Design of an Experiment with Two-Level Factors - Generator and Aliases Tab

Aliases of Interactions: Design Generators

Select the Generators & aliases tab of the Design of an Experiment with Two-Level Factors dialog to access the options described here.

Aliasing of effects
Click the Aliasing of effects button to display spreadsheets containing the aliases of main effects and interactions, that is, to display the confounding of main effects with interactions and of two-way interactions with higher-order interactions. In fractional factorial designs, higher-order interactions are "sacrificed" in order to accommodate additional factors (main effects).  The issue of confounding in 2(k-p) designs and the concept of resolution are explained in the Introductory Overview.
Note: the column headers in the spreadsheets contain the fundamental identity for the design. The fundamental identity of the design completely defines all confounding of factors. For a discussion of the interpretation of the fundamental identity, refer to the Introductory Overview.

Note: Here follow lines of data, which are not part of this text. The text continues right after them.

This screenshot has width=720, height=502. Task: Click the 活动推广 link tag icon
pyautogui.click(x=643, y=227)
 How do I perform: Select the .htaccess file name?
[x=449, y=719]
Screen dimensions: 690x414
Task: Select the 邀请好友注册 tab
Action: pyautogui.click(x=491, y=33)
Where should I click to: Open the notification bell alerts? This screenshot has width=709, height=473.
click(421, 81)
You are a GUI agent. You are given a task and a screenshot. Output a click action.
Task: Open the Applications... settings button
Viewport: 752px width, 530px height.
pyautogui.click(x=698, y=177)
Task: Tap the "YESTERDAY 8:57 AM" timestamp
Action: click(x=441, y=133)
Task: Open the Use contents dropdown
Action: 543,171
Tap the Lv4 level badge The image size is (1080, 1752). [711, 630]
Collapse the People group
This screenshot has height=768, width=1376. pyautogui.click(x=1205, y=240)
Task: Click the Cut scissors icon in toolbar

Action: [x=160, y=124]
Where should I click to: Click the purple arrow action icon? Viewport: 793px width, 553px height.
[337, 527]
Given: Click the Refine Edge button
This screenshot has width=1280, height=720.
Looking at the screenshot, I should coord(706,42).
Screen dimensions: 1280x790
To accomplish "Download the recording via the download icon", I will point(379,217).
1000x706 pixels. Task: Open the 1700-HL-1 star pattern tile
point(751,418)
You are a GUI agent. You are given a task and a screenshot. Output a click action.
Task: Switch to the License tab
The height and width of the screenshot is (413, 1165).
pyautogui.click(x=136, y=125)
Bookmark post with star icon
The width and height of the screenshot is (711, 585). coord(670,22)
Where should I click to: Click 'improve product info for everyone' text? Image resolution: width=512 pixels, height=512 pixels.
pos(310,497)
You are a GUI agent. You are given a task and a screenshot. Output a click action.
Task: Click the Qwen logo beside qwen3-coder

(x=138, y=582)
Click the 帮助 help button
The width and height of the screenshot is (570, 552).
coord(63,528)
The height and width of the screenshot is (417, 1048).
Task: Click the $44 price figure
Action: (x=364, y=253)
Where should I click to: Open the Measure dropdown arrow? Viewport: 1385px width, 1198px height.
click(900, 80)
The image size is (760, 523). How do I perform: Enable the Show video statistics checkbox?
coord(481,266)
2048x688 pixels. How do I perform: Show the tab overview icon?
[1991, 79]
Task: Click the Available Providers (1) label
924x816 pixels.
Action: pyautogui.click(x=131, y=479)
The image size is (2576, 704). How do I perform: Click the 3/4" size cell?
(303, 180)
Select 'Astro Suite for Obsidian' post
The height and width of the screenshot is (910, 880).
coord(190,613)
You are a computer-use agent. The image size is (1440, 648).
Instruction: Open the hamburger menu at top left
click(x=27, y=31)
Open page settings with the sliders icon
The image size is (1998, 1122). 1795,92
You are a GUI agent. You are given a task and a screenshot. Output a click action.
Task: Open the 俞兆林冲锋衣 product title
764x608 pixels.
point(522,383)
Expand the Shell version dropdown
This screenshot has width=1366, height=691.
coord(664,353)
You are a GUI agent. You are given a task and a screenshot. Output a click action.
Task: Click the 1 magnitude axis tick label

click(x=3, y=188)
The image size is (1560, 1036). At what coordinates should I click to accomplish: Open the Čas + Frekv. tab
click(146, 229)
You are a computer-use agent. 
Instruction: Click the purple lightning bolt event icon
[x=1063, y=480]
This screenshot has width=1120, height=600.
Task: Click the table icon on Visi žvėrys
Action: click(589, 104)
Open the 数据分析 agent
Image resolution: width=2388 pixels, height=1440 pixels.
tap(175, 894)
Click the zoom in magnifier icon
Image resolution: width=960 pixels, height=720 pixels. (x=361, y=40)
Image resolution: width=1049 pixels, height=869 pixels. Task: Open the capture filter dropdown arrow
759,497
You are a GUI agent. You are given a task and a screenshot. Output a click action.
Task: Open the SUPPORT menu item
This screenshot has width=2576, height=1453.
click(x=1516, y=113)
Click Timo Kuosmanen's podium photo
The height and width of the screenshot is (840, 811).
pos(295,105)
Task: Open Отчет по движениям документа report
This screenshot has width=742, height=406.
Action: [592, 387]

For more information on reading this spreadsheet, see How to Read the Aliases of Main Effects and Interactions Spreadsheet.

Alias matrix
Click the Alias matrix button to study the confounding of main effects and two-way interactions via a correlation matrix of the columns of the design. In this matrix, main effects that were created as aliases of two-way interactions will show a correlation of 1.0 with those interactions.
Generators of fractional design
Click the Generators of fractional design button to display a spreadsheet containing the fractional design generators. As discussed in the general introduction of 2(k-p) designs (see the Introductory Overview), in fractional factorial designs, some factors are created as aliases of higher-order interactions. These higher-order interactions are commonly referred to as design generators. For more information on reading this spreadsheet, see How to Read the Aliases of Main Effects and Interactions Spreadsheet.
Generators of blocking variable
Click the Generators of blocking variable button to display a spreadsheet containing the generators (aliases) of the blocking factors. As discussed in the general introduction of 2(k-p) designs (see the Introductory Overview, it is sometimes necessary to run the experiment in "chunks" or blocks. Also, blocking may be desired in order to reduce the error variance for the ANOVA (if the blocking factor accounts for a significant amount of variability). To ensure that the blocking does not confound the estimation of main effects and interactions, blocking is introduced into the design as an additional orthogonal factor. This requires assigning higher-order interactions to this factor (or two factors, if 4 blocks are requested, or three factors, if 8 blocks are requested, etc.). Thus, the blocking factors in those designs are the aliases of higher-order interactions.